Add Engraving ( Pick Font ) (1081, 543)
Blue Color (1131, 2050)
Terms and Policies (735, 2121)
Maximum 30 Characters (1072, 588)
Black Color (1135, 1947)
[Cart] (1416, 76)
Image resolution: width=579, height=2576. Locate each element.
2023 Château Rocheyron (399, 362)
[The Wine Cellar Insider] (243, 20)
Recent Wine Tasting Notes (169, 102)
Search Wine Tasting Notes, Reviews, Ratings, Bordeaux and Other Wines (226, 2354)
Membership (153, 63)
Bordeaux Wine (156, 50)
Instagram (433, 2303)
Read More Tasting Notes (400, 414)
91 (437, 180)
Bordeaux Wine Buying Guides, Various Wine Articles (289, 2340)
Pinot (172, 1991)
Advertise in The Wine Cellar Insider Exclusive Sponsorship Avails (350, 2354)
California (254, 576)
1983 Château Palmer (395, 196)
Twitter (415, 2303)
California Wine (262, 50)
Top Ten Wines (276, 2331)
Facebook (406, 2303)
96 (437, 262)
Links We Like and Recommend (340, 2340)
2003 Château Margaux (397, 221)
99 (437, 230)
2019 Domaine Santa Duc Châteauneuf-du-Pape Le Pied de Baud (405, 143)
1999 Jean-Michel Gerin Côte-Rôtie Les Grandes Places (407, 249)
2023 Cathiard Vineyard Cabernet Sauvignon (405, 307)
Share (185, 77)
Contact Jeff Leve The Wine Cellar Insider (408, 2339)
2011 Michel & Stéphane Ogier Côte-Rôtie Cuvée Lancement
*****
WORK TO BE COMPLETED
Print exactly the lines above from the one with "Bordeaux Wine Buying" to the one with "99 (437, 230)", including both.

ANSWER FOR THIS EXERCISE
Bordeaux Wine Buying Guides, Various Wine Articles (289, 2340)
Pinot (172, 1991)
Advertise in The Wine Cellar Insider Exclusive Sponsorship Avails (350, 2354)
California (254, 576)
1983 Château Palmer (395, 196)
Twitter (415, 2303)
California Wine (262, 50)
Top Ten Wines (276, 2331)
Facebook (406, 2303)
96 (437, 262)
Links We Like and Recommend (340, 2340)
2003 Château Margaux (397, 221)
99 (437, 230)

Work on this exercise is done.